- **WHAT TO DO**
Each line in the material below, starting at the one that contains "Toggle the sort order direction icon" and ending at the one that contains "You are a computer-use", should be repeated exactly; the pictures should not.

- **RECORDS PROVIDED**
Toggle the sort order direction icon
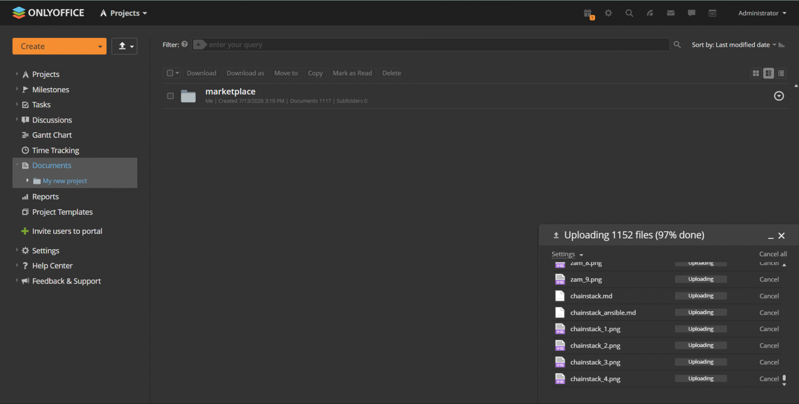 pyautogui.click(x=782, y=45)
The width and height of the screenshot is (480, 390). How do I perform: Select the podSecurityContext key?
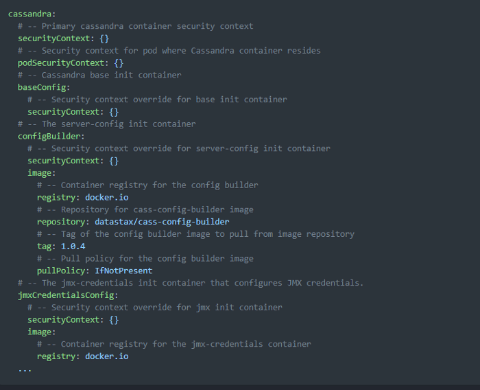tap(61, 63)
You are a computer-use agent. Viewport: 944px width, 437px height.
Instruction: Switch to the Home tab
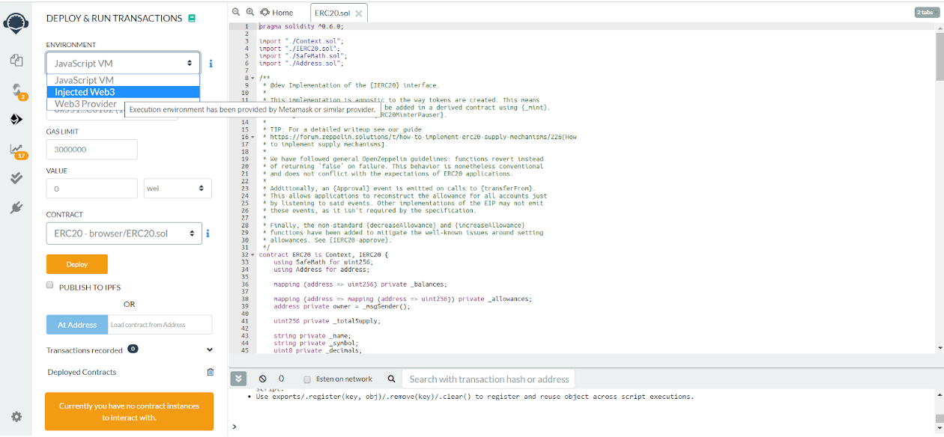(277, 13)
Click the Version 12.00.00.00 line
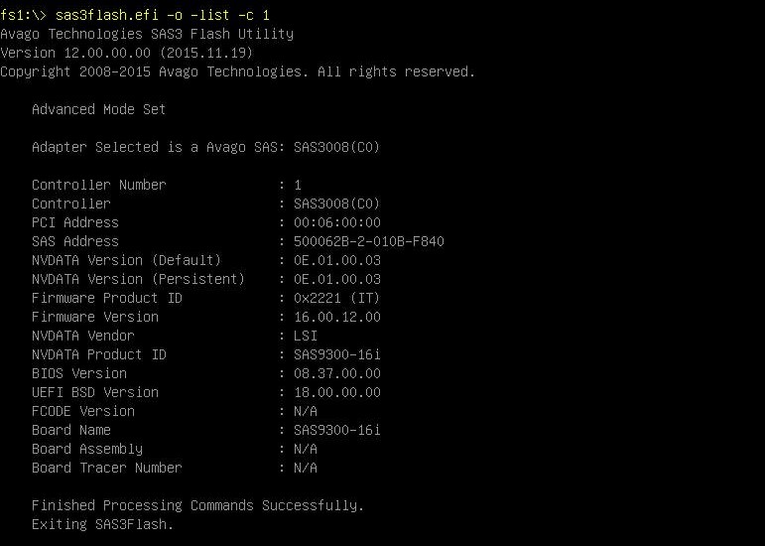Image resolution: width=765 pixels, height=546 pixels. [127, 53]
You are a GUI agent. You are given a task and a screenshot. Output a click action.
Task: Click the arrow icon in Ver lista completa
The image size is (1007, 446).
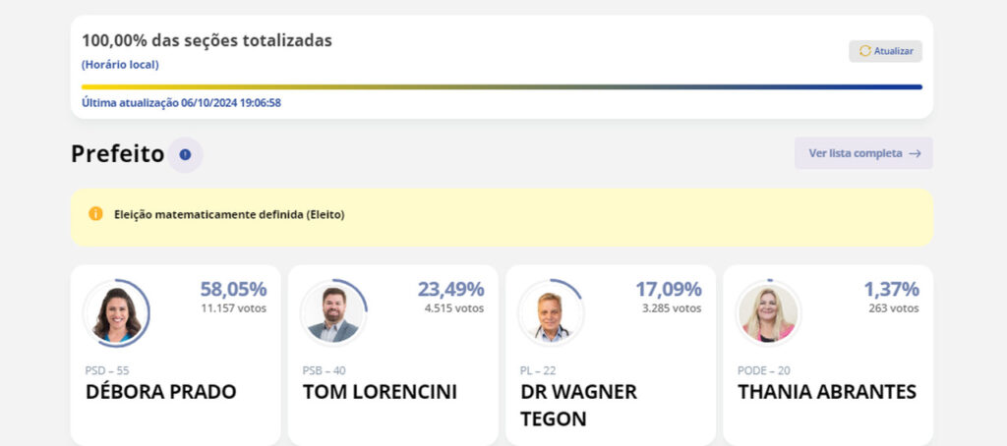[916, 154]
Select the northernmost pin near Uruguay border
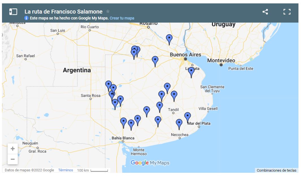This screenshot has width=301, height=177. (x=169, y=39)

---

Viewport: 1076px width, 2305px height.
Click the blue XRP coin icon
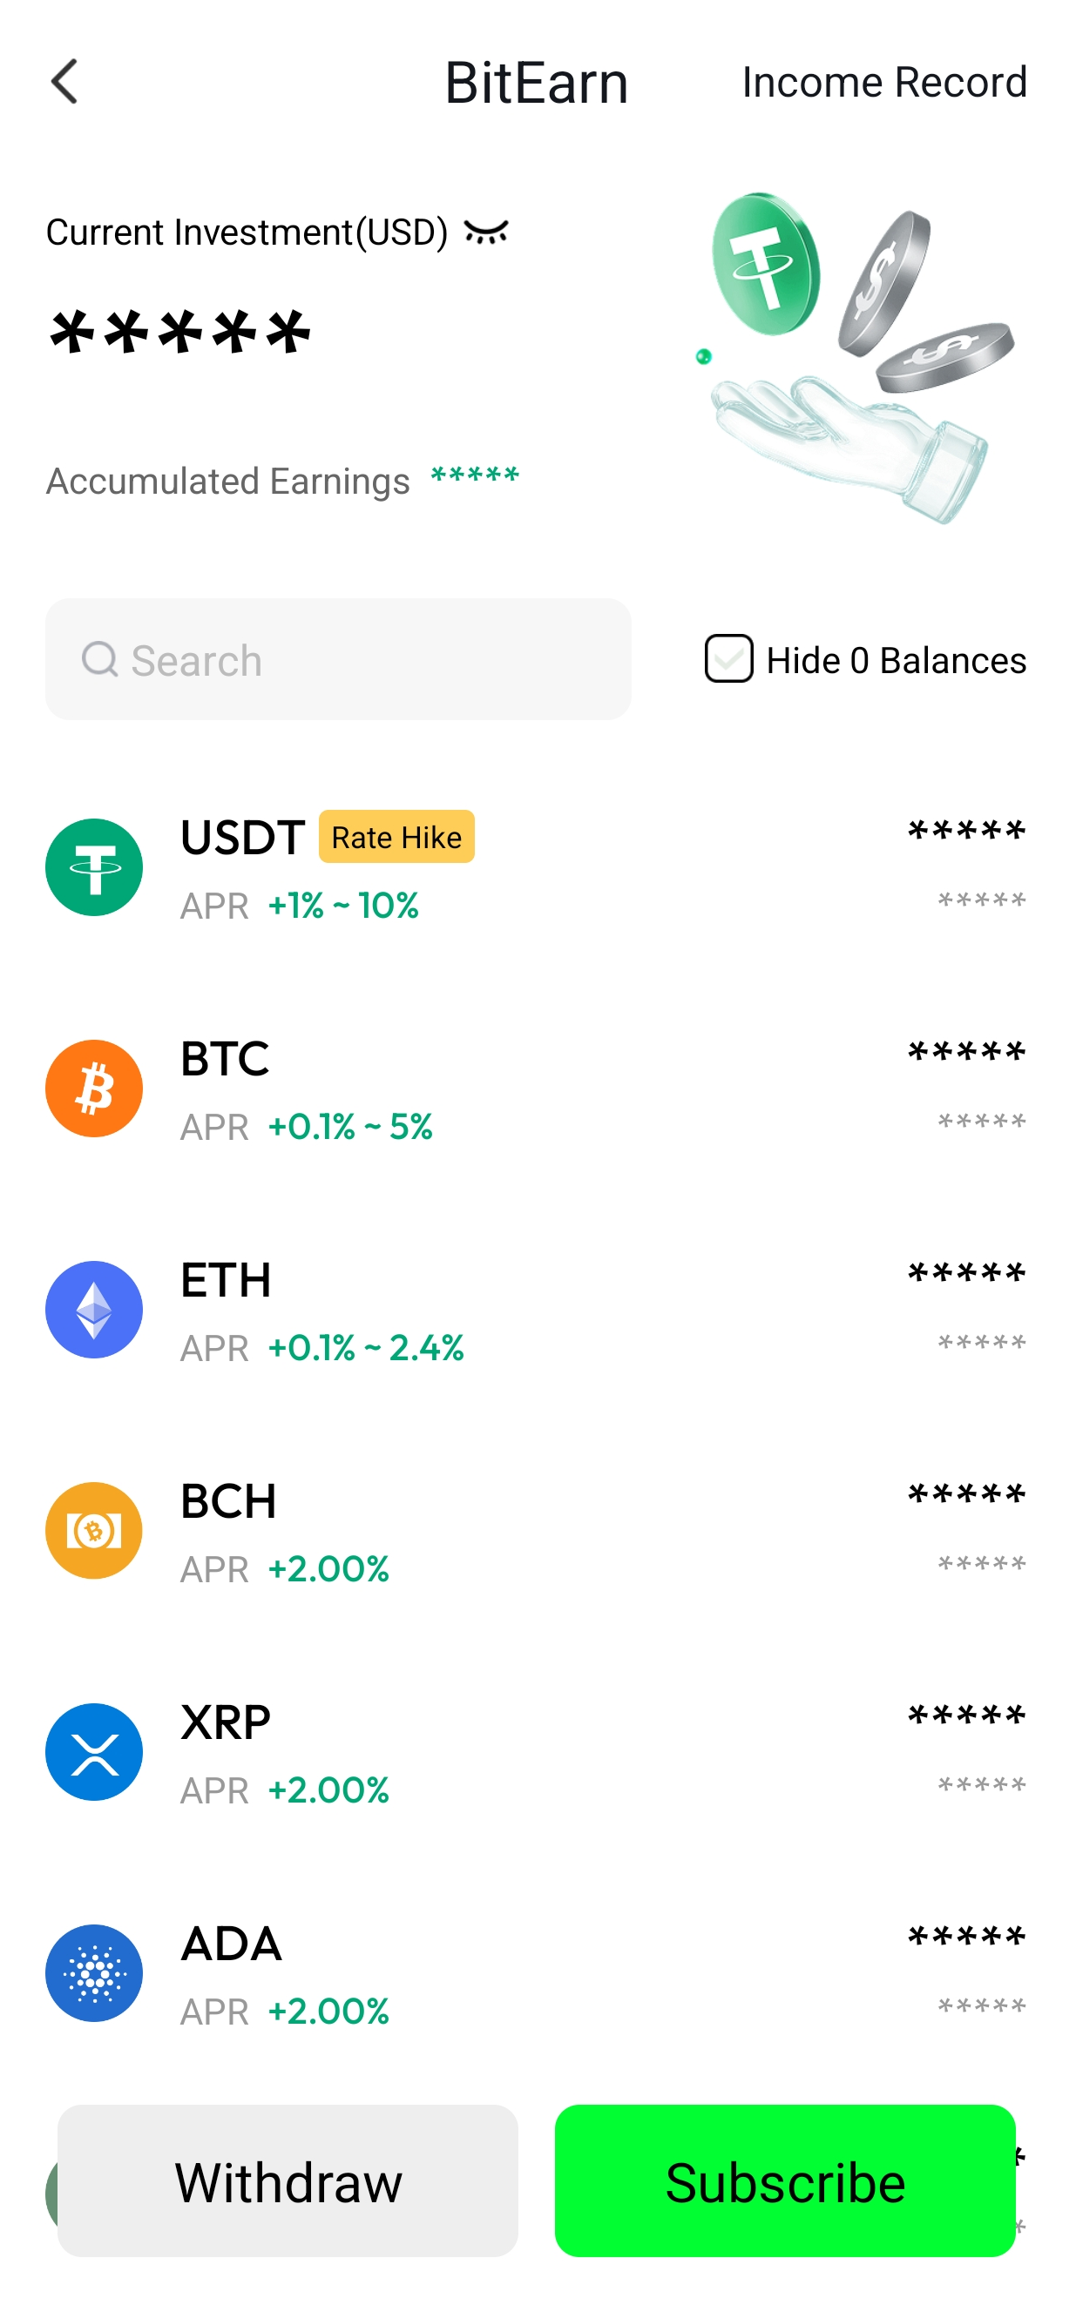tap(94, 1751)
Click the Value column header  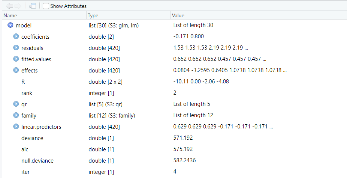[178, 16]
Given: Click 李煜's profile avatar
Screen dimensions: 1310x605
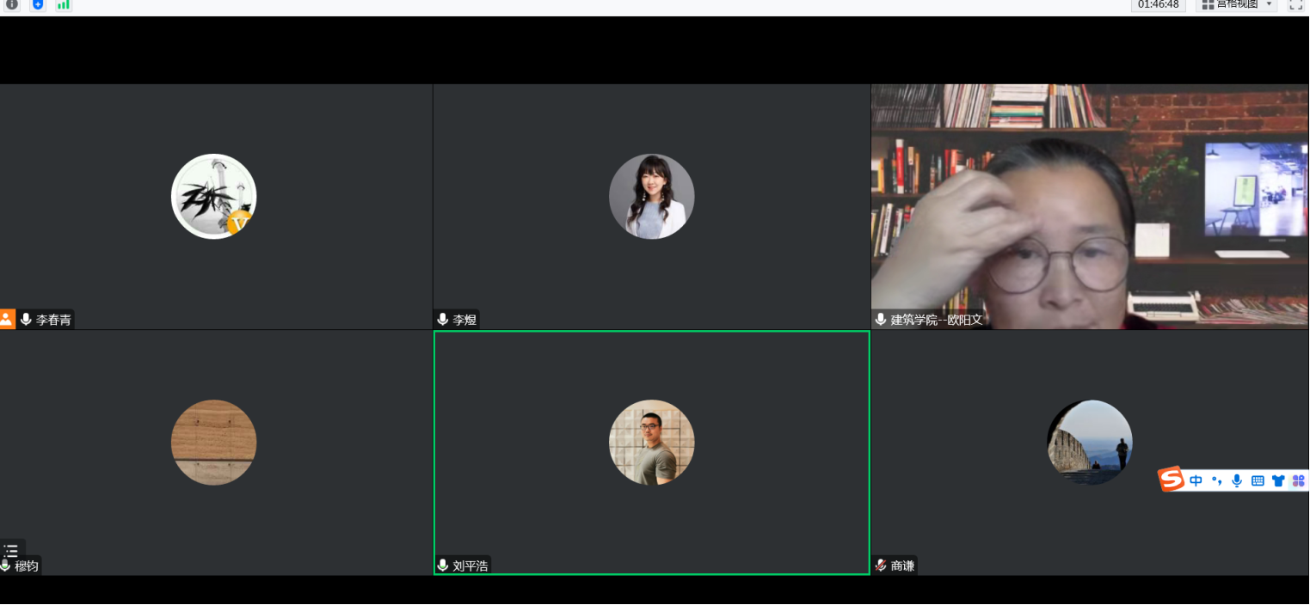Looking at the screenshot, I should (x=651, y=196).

* * *

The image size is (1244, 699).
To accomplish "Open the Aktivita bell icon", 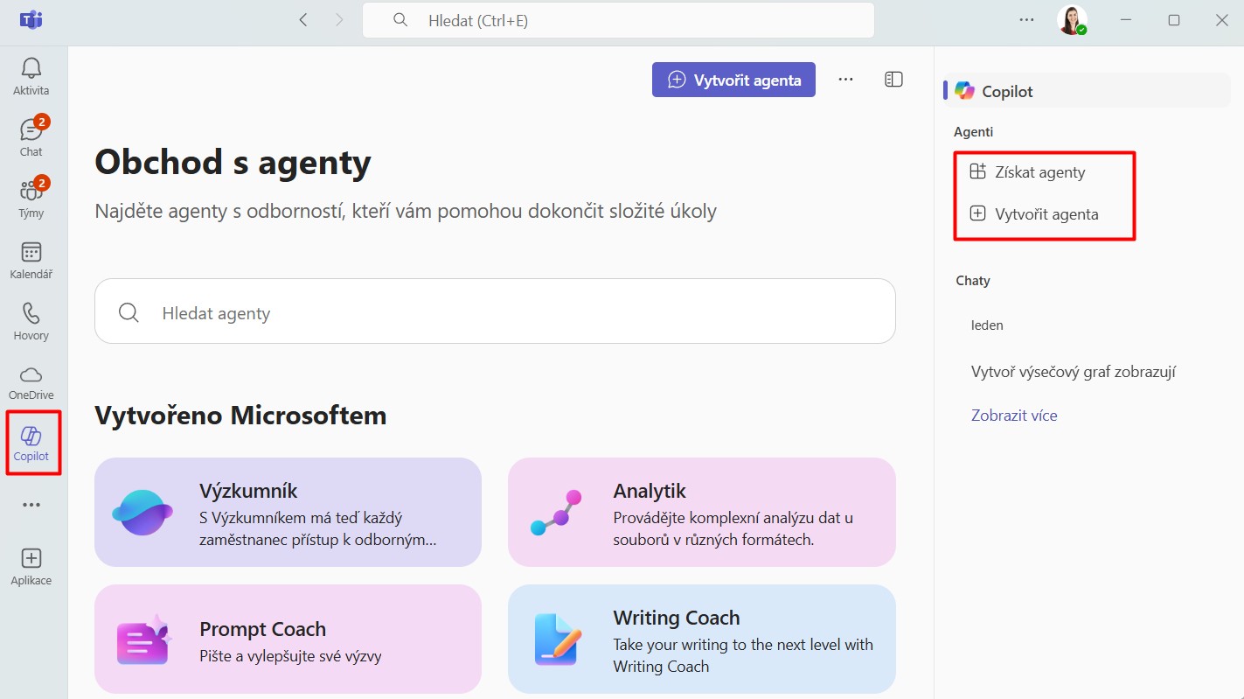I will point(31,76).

- **EXERCISE ANSWER**
Toggle the sort order direction icon
 pyautogui.click(x=782, y=45)
The width and height of the screenshot is (480, 390). How do I perform: Select the podSecurityContext key?
tap(61, 63)
You are a computer-use agent. Viewport: 944px width, 437px height.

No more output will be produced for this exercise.